### Text shown
■ ■ ■

I have been running mom6-panan-005 fine for 3 months now without a problem submitting each months individually. Yesterday, I submitted another 3 months with payu run -n 3. The first month (i.e April 1991) ran fine, but then MOM6 crashed in the second month right after initialization:
That’s a new one to me! Just to get the dumb questions out of the way, was your job terminated by PBS for running out of walltime/memory? The PBS outputs mom6_panan-005.{e,o}* are only readable by you by default.
Yes, it has indeed exceeded it’s walltime which I set to 3:30. Normally it takes about 3 hours for 1 months. It shouldn’t take 3.5 hours to initialize though or whatever it’s trying to do
I seem to recall payu taking quite a while to generate the manifests for the restart files, which you wouldn’t have seen on the first segment. Not sure what right advice is here, maybe @aekiss would have a suggestion from experience with ACCESS-OM2-01?
I guess I was suggesting that it’s only a weird error because the model was killed due to running out of walltime (which was indeed the case). I suspect the root of that is because running a restart is taking longer than the original cold-start segment, which could be a few things:
slow restart input/initialisation?
payu calculating a restart manifest, which takes a while?
aidanheerdegen
(Aidan Heerdegen, ACCESS-NRI Release Team Lead)
9
Maybe. 135G of restarts is significant, also there are only 24 of them, so you’re not getting the full benefit of parallelising across the 48 cores.
To test how long it is taking you can just try
time payu setup
before your next run. This will compute the hashes for the restart manifest and give you an idea if that is a significant overhead.

■ ■ ■

### Supplied records
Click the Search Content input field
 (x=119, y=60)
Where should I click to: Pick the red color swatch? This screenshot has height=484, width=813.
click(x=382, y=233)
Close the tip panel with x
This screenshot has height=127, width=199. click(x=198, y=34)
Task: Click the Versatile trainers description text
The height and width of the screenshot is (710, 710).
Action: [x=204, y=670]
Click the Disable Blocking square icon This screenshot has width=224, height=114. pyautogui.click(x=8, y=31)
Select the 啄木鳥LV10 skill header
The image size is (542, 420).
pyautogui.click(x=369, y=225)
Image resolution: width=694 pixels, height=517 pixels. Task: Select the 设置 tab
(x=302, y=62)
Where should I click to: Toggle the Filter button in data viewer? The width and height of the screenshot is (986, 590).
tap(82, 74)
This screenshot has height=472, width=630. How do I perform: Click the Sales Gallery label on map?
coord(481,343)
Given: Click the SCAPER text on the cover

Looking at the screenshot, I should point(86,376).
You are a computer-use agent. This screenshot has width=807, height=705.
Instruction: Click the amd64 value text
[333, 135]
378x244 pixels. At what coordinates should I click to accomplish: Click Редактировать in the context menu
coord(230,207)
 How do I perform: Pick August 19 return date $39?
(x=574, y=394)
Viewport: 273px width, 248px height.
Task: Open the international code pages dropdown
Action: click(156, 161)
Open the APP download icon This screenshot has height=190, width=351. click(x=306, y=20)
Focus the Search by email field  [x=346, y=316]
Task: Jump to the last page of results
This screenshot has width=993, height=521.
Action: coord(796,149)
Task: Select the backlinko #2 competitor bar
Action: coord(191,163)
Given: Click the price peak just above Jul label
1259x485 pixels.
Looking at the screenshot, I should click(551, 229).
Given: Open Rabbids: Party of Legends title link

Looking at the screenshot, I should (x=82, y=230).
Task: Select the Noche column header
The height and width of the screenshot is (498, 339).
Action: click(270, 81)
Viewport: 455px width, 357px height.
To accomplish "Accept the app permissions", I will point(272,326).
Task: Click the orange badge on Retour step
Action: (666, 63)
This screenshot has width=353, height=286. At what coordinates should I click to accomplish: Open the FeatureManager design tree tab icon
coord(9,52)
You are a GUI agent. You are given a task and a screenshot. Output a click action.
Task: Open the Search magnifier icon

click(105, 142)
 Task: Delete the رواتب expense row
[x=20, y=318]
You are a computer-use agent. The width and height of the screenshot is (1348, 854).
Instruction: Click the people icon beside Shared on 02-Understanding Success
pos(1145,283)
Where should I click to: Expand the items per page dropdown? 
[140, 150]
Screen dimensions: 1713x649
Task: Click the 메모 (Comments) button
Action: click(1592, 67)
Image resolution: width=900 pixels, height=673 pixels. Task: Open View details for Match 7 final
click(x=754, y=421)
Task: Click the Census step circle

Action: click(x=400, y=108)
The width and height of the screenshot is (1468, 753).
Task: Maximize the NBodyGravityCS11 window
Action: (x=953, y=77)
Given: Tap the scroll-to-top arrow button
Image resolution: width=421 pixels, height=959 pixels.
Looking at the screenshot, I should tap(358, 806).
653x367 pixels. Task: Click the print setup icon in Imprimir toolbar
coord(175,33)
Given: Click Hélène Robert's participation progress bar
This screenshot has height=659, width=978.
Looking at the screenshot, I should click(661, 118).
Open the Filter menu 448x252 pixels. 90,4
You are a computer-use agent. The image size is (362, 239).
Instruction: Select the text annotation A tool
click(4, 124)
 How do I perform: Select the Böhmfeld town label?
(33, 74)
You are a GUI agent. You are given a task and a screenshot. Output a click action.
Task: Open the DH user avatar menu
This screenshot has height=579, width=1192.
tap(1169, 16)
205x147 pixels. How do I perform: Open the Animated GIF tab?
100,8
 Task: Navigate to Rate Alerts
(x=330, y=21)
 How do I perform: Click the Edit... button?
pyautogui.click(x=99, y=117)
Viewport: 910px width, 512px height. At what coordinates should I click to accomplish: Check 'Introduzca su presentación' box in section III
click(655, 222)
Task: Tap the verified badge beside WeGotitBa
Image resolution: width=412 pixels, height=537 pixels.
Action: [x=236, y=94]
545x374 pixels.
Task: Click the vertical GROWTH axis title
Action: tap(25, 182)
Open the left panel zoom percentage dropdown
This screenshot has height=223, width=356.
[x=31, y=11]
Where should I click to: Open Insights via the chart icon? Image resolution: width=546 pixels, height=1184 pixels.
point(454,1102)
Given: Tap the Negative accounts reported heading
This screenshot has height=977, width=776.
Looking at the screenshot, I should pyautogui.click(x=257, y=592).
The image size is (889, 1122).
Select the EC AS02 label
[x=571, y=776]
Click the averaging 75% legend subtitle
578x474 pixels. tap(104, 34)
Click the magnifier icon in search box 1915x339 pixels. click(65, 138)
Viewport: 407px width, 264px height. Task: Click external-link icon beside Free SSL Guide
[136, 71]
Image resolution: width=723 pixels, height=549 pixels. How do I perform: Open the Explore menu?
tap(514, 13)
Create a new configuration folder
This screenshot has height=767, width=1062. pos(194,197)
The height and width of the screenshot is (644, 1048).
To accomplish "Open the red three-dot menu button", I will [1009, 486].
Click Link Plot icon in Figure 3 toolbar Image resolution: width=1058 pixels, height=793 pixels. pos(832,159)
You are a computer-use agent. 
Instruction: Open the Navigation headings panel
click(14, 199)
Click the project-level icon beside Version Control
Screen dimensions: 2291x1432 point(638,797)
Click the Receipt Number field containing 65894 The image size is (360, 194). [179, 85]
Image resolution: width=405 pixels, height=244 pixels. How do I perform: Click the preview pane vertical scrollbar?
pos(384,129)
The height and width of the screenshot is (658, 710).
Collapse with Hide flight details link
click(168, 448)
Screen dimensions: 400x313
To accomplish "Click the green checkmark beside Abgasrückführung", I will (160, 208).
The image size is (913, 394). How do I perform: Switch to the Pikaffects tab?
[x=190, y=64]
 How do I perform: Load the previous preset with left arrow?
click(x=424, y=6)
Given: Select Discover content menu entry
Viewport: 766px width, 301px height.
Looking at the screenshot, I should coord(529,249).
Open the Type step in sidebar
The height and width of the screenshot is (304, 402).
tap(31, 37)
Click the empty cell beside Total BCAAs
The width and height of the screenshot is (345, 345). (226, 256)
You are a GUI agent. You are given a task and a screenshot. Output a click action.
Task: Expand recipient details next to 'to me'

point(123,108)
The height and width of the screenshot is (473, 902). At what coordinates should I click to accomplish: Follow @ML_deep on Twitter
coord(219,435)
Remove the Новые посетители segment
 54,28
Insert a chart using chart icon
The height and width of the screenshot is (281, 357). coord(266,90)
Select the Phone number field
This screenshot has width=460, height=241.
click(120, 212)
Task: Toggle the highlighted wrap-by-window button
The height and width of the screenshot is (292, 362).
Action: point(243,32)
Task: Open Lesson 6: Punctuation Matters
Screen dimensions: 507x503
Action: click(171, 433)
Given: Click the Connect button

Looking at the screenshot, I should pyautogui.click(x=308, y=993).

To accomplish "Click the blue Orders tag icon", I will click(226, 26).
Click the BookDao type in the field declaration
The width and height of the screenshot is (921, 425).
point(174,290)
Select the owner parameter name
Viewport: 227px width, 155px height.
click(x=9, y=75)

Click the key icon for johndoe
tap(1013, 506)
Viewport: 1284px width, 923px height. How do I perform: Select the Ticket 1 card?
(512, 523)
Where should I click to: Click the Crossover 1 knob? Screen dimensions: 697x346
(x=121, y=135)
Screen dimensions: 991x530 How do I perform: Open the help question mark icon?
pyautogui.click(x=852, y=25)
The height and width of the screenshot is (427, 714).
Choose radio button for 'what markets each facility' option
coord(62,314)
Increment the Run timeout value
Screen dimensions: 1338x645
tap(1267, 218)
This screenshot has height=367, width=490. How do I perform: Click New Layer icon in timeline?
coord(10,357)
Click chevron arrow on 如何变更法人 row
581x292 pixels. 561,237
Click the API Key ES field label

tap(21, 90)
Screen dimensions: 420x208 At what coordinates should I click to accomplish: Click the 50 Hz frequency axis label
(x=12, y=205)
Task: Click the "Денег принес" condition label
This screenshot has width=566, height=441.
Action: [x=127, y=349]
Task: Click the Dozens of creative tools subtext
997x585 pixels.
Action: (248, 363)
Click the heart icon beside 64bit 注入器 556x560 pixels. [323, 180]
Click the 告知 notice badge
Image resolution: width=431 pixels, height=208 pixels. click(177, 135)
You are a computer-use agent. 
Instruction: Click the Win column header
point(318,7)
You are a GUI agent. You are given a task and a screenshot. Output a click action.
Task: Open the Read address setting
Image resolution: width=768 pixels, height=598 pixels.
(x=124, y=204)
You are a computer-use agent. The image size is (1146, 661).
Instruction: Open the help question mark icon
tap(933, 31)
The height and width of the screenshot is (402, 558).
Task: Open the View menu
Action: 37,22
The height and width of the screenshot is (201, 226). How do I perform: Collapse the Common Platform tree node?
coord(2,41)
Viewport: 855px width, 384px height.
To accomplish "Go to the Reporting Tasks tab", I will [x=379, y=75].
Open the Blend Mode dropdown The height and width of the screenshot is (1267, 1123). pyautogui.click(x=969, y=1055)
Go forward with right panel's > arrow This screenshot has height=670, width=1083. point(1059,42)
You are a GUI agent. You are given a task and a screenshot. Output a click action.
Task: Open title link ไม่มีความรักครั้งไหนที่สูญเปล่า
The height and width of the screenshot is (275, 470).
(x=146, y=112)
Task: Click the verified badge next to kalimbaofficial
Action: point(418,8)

■ ■ ■

### Required action A
List every figure the MOM6 forum thread gives about the restart files and the cores, stating what each one measures.
### Required action B
Summarize the MOM6 forum thread in two sentences.
### Required action C
Go on with the MOM6 forum thread after its final sentence.
The listing has no connection to the MOM6 forum thread.

### Answer A
- 135G: the total size of the restarts
- 24: the number of restart files
- 48: the number of cores available for parallelizing

### Answer B
A user running mom6-panan-005 with payu run -n 3 saw MOM6 crash right after initialization in the second month, and PBS had killed the job for exceeding its 3:30 walltime, although a month normally takes about 3 hours. Replies suggested that restart segments run longer than the cold start, possibly because restart input is slow or payu computes hashes for a restart manifest over 135G of restarts, and recommended running time payu setup to measure that overhead.

### Answer C
I did have a notion to compute those as a post-processing job, or have a mode where this calculation was done outside the main PBS job, like a pre-processing step, but it wasn’t straightforward and didn’t seem necessary based on the use cases I’d tested on up till then which weren’t as taxing as this example.
This is the issue @aekiss was referring to for reference
1 Like
aidanheerdegen
(Aidan Heerdegen, ACCESS-NRI Release Team Lead)
10
Interesting, timing:
$ time parallel md5sum {} ::: $(find archive/restart002/ -iname "*.nc")
real 2m5.028s
user 6m40.891s
sys 4m7.886s
but for a single 7G file:
$ time md5sum archive/restart002/MOM.res_2.nc
9ca2d6455361062694d35609a05eec0d archive/restart002/MOM.res_2.nc
real 0m16.347s
user 0m10.153s
sys 0m6.012s
I guess it is saturating file IO, limiting the speed with which they can be read in. So parallelisation is of some value, but not a universal panacea.
It is faster than serial, though not by as much as I would have thought:
$ time md5sum $(find archive/restart002/ -iname "*.nc")
real 5m15.216s
user 3m19.317s
sys 1m54.614s
and using 4 processes is actually faster than 24:
$ time parallel -j 4 md5sum {} ::: $(find archive/restart002/ -iname "*.nc")
real 1m38.735s
user 3m27.332s
sys 2m26.171s
I am through the first month now. The output files 19910401.*.nc are however empty (time = UNLIMITED ; // (0 currently)
And it continues to run (atm at 1991/05/06) in the same pbs job 71980789.gadi-pbs. (I changed the walltime again to 5 hours for now, just in case). So I guess, it will run another ~1.5 hours and then run out of walltime some time in the second month.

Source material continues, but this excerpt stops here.